Моркней взглянул на Сиобу. Его налитые кровью глаза словно светились каким-то внутренним магическим светом.
— Где гномы? — спокойно спросил он.
— Какие гномы? — удивилась Сиоба.
— Те двое, которых ты и твои… сообщники увезли из шахты, — объяснил Моркней, и сделанная им пауза опять убедила Оливера, что весь арест и суд были затеяны специально для них с Лютиеном.
Сиоба хмыкнула и покачала головой:
— Я — служанка, — спокойно сказала она, — и ничего больше.
— Кто хозяин этой рабыни? — спросил Моркней. Хозяин Сиобы встал с одной из передних скамей и поднял руку.
— Вы не виноваты, — объяснил герцог. — И потому вам возместят убытки. — Человек облегченно вздохнул, кивнул и снова сел.
— О, только не это, — тихо простонал Оливер. Лютиен переводил взгляд с купца на герцога и с герцога на девушку, ничего не понимая.
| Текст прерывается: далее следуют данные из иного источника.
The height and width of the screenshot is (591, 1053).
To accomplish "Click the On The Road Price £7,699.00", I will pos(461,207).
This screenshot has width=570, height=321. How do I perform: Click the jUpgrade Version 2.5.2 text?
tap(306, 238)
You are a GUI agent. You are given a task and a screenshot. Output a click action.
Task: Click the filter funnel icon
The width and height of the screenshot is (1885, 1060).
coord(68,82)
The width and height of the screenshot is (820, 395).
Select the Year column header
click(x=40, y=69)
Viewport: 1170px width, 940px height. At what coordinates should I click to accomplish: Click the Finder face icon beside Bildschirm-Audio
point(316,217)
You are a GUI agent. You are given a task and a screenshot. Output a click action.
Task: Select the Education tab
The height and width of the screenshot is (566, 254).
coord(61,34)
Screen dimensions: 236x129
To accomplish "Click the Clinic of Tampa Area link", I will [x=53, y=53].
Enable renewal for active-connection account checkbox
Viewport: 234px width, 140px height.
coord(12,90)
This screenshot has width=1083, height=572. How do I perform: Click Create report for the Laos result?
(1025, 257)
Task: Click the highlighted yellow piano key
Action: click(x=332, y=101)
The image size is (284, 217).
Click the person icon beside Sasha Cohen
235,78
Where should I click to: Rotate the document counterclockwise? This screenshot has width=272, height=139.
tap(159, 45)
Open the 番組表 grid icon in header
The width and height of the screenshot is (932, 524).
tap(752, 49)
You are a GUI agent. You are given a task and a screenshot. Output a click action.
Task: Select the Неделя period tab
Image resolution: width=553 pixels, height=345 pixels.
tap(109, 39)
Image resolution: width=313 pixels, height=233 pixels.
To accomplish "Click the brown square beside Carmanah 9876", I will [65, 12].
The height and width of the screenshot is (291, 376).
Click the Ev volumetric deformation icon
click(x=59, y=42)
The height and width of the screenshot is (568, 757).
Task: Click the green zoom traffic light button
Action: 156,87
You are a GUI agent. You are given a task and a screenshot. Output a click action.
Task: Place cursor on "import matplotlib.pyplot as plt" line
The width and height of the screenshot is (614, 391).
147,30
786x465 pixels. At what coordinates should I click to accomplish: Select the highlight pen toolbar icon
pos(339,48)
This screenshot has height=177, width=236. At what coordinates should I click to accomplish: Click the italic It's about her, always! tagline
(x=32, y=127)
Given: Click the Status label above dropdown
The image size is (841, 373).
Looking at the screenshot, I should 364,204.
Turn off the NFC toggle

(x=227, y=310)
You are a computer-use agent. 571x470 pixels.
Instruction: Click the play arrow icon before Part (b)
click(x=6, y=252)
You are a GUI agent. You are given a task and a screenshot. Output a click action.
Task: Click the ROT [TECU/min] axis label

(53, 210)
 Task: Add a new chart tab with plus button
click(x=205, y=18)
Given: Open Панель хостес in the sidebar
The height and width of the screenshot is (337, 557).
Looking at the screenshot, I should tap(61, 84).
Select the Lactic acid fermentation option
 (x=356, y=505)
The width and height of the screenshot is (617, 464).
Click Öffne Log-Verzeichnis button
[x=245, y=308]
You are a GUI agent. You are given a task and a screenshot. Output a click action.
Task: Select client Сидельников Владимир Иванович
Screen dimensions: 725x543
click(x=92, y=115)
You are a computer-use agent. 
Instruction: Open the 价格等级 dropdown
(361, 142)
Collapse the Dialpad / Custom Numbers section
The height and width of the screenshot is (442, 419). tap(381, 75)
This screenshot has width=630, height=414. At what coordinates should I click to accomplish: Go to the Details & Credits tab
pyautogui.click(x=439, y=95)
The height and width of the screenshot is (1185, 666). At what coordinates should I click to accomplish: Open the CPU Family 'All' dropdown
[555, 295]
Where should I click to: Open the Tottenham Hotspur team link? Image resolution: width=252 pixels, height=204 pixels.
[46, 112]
— А ты, — прорычал Моркней, вставая с кресла в первый раз за те два часа, что Оливер и Лютиен пробыли в Соборе. — Ты — виновна. — Моркней произнес это бесстрастно и уселся обратно, злобно усмехаясь. — Следующие пять дней наслаждайся пребыванием в моих темницах.
— Пять дней? — про себя повторил Лютиен. Неужели это весь приговор? Он опять услышал стон Оливера и понял, что Моркней еще не закончил.